Modifications were done on cab windows that were too small and the wrong shape. Hours of careful filing was required, but it was well worth my time. Modern domes were modified using Magic Sculpt putty and some custom 3D printed valve bonnet. Running boards were altered and the tender letterboards completely redone with new tool boxes. 

A crew is life...

Painting was straightforward and I used a lightly faded black paint. I could have gone with grimy black, but I have no idea what type of weathering I'll apply and GTR locomotives back then were quite clean and shiny. Decals were provided by Black Cat Publishing who made our lives easier since the old CDS Lettering dry transfers are getting hard to source and not always reliable to apply.

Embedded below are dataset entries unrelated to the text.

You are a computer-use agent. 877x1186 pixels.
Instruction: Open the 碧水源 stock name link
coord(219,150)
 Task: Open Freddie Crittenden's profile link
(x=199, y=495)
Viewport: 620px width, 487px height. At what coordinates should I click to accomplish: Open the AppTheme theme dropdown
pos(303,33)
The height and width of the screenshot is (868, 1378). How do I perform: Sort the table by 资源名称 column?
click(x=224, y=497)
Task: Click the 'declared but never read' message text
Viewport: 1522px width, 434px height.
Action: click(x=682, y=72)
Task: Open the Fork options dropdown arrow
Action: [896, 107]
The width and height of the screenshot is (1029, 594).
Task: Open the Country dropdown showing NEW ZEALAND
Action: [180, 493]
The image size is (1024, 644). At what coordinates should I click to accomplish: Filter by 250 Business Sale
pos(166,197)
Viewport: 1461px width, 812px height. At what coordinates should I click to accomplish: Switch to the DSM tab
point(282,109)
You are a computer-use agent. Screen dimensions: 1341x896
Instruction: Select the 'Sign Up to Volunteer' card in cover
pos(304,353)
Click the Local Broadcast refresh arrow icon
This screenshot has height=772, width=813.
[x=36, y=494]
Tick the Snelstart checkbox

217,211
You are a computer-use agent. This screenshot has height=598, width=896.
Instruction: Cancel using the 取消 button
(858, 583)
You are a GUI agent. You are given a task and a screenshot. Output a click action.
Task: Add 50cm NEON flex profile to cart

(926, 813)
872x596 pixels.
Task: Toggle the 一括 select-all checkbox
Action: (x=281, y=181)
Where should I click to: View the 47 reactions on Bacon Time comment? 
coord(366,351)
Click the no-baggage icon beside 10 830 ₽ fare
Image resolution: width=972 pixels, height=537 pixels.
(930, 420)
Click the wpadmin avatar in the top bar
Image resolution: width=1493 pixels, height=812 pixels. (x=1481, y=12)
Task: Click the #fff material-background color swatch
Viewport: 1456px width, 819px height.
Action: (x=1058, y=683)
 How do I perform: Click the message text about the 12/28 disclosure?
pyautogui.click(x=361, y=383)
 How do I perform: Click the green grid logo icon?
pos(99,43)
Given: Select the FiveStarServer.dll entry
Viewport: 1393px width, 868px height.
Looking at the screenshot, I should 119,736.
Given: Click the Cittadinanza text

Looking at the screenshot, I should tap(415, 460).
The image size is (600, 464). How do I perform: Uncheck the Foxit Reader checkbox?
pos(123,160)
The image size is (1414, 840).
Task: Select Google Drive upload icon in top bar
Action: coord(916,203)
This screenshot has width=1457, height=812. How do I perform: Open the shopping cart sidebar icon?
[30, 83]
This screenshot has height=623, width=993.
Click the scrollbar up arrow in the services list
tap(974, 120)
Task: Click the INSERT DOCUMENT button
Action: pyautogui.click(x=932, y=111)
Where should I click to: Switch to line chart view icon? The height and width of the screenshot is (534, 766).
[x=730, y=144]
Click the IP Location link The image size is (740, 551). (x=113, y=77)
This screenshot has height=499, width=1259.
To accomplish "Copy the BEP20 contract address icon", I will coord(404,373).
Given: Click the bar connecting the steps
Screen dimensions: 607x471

Once the locomotive was completed, it felt drab and soulless, which was a disappointment. It needed some figures to add life. Finding Edwardian locomotive drivers isn't exactly easy. A few figure makers in UK propose such products, but the people depicted are a little bit too British in their clothing. After looking at several pictures of GTR locomotive crews, I found out most people wore a flat cap and about half the guys worked without overall. Looking into my spare part box, I found two old 1950s Revell HO figures that could fit the bill. Their pose was wrong, but by cutting and moving their limbs around, they could be worthy engineer and fireman. Painting was straightforward, but I took care of never using bright colors. As is becoming common recently in my modelling approach, I prefer to use faded colors right from the start. Light colored shirts become tan or buff, heavy wool pants are a dirty grey and jeans overalls are a grimy bluish gray. Nothing must stand out.

With the crew onboard, the locomotive is now alive and ready to run on the layout. I like how the engineer raise is hand, as if his communicating with the crew or waving at someone. As for the fireman, he's small and focused on his task. He reminds me a railway friend of mine, Charles-Étienne, so I guess the figure is now unofficially named after him.

It still need to complete a lot of things on the module, but so far, one of the biggest hurdle is cleared and I'll be able to focus on new challenges!